La influencia tan decisiva del tándem Azcona-Ferreri en algunas de las mejores películas españolas de todos los tiempos, no termina en su particular forma de entender la tragicomedia, el sainete trágico o como se le quiera llamar a tan singular invento, sino que afecta incluso a una muy personal forma de entender la puesta en escena, prevista desde la misma escritura del guión, que acota con minuciosidad algunos de los mejores hallazgos de ésta. Desde, por ejemplo, la nada caprichosa utilización del plano-secuencia, cargado siempre de sentido y expresividad, hasta el inteligente uso de la profundidad de campo, con dos, tres o más acciones y diálogos simultáneos dentro del cuadro, valorando de forma sumamente enriquecedora los detalles, objetos y fondos visuales, dentro del más riguroso control del ritmo interno de cada plano.

Y qué decir de los actores.
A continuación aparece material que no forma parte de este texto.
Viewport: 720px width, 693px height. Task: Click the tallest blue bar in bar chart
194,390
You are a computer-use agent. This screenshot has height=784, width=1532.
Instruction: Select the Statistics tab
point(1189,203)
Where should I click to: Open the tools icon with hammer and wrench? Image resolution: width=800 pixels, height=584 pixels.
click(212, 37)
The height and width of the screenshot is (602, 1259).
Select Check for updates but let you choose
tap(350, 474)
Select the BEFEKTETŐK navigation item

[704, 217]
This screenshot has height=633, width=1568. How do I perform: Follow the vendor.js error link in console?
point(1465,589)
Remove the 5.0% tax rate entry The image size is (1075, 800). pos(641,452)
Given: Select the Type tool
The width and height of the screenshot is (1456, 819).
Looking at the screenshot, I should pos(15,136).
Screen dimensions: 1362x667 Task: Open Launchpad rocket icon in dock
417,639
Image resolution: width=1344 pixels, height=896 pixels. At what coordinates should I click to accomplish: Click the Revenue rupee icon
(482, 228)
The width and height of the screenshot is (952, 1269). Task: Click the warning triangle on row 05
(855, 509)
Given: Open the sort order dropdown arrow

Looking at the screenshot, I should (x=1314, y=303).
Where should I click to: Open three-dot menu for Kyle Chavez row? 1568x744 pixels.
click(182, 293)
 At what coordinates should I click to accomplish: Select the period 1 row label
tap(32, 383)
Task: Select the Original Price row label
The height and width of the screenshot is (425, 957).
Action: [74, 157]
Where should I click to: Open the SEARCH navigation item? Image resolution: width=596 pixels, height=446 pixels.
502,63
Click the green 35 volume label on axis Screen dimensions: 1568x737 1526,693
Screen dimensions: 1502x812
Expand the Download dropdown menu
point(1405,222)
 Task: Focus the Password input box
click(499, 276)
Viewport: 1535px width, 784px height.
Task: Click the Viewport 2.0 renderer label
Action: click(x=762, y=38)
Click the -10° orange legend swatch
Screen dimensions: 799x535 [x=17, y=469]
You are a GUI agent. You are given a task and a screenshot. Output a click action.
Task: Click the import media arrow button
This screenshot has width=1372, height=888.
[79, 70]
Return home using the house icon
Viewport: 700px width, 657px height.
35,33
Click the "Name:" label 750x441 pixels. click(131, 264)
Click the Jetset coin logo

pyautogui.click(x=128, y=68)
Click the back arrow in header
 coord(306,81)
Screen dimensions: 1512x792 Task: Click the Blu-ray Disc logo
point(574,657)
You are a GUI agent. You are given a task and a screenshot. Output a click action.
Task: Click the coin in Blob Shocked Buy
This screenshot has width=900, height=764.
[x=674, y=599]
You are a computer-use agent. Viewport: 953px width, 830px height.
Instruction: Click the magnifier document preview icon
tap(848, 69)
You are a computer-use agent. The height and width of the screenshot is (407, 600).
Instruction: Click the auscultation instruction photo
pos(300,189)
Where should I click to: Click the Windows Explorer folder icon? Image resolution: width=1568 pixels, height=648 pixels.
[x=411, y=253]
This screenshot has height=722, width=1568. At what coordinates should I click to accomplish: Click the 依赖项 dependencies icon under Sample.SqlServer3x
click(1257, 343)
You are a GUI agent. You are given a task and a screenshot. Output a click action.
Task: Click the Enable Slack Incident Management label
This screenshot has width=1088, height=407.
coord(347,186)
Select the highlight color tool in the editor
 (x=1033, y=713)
Esa galería de geniales actores, que actúan sin que jamás se note la actuación, ayudados, claro es, por la sabia construcción de unos diálogos prodigiosos en naturalidad, ritmo y armonía. Actores pertenecientes a esa rara estirpe de intérpretes de nuestro mejor cine y teatro, que logran en esta película composiciones inolvidables, como las de los tristemente desaparecidos Lepe, Porcel, Ángel Álvarez, María Luisa Ponte, Riquelme... o los felizmente en activo López Vázquez, Chus Lampreave, José María Gavilán, María Isbert... presididos por el genio de José Isbert, que con su cuerpo, su rostro, su mirada, consigue transmitir como pocos esa triste sensación de soledad, inutilidad, desesperación, angustia y egoísmo, en uno de sus mejores trabajos, lo que no es poco decir si recordamos su brillantísima filmografía.

Sorprende, también, en El cochecito la increíble capacidad de observación de su director, para no sólo retratar este microcosmos social con el rigor de un entomólogo, sino también los ambientes y escenarios de un Madrid intencionadamente despersonalizado y gris, en ocasiones sucio, con hallazgos visuales de matices y detalles, propios de un sabio conocedor de nuestra mejor tradición de pícaros y saineteros, impensable en un italiano casi recién llegado.

Como el tratamiento de la anormalidad y su alegría y ganas de vivir, frente a la mezquindad, tristeza y aburrimiento de la supuesta normalidad. Sin olvidar nunca la ternura que, pese a la crueldad atroz del relato, sale a flote en ocasiones, como cuando aquel joven y enamorado tetrapléjico profundo, sumido en un patético cochecito que ni él mismo puede manejar, le dice inocentemente feliz y encantado a su novia: «En la vida no se puede tener todo, Julita».